Thursday, 11 April 2019

Judging " Native " Honey !

It has long been assumed that when the first fleet arrived in 1788 they brought with them the European bee, along with cows, sheep, pigs and horses which quickly overwhelmed the fragile soils and bush of this dry continent.

The Indigenous people who had lived here for fifty thousand years before that European arrival knew all about honey and it was a great but rare delicacy in their nomadic lifestyle.  The native Australian bush bee is not as prolific as its European counterpart and its hives produce only about six hundred millilitres of honey each harvest, but it is fast becoming of interest as our use of pesticide in agriculture thins the number of European bees nurturing crops.

For the first time the honey from native bees has been included in competition at Sydney's Royal Easter show.  The craft of bee keeping is complex and involves the skill of knowing where to move hives to gain the flavours that come from the type of plants that are usually described on the labels of honey sold in the shops.  This hive movement usually follows seasonal crops around the country and is an integral part of the crop pollination that forms part of farm culture.   The farmers welcome bee  keepers and their hives because without them there is the prospect of crop failure.

Because this is the first time native honey has been judged at the show the selection has been placed in the hands of the chief researcher at the University of Queensland and there are eighteen entries awaiting his decision.  He has chosen to reveal some of the techniques he will use when he faces those eighteen entries sitting in bottles awaiting his grading.

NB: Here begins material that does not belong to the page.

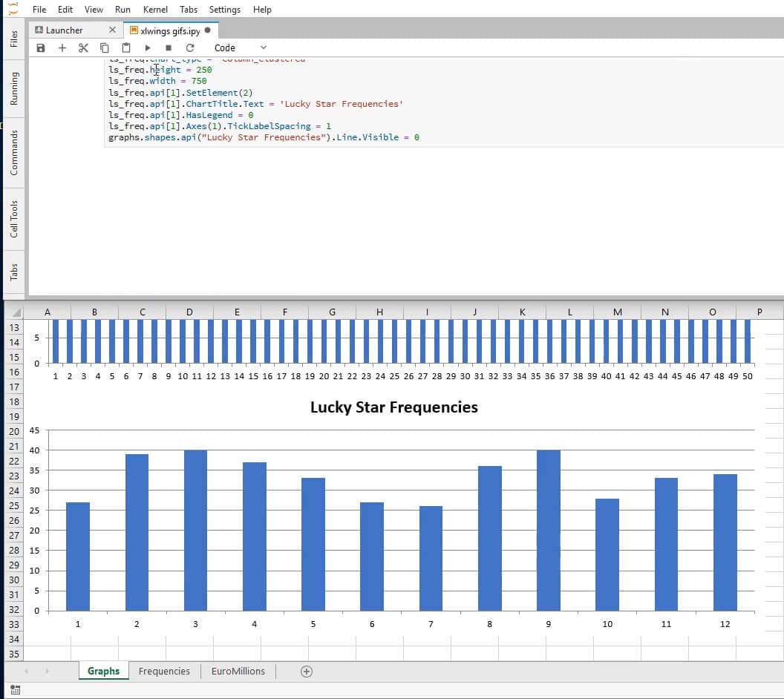Interrupt the kernel with stop icon
Image resolution: width=784 pixels, height=699 pixels.
coord(169,47)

Shining a light through the honey is a good way to assess its clarity and brightness, and listening for the " pop " when the jar is opened will indicate if it has started to ferment.  Like judging wine it is important to sniff the aroma, and finally the ultimate test is what the taste buds reveal.   Taste is what consumers seek when they take honey off supermarket shelves and taste has a big influence on the price asked.

The humble bee is something we take for granted and some people get annoyed to find bees buzzing around in their garden, but the food industry would be devastated without them and a mixture of global warming and our use of pesticide is resulting in hive collapses and increasing areas where bee numbers are insufficient to complete the pollination process.

Bees in the city represent the surprising number of citizens who are self taught and have a hive of bees nestled away in suburbia.  It becomes more than a hobby and to many of these people the bees are as constant a companion as their pet dogs and cats.   The people with multiple commercial hives usually keep them well away from the cities and concentrate on crop rotation in the farming centres.

Hopefully, these native bees may be more hardy than their European counterparts and may adjust to global warming.  Native bees have been here for more than fifty thousand years and now it seems they are destined to fill a growing gap in the agricultural scene.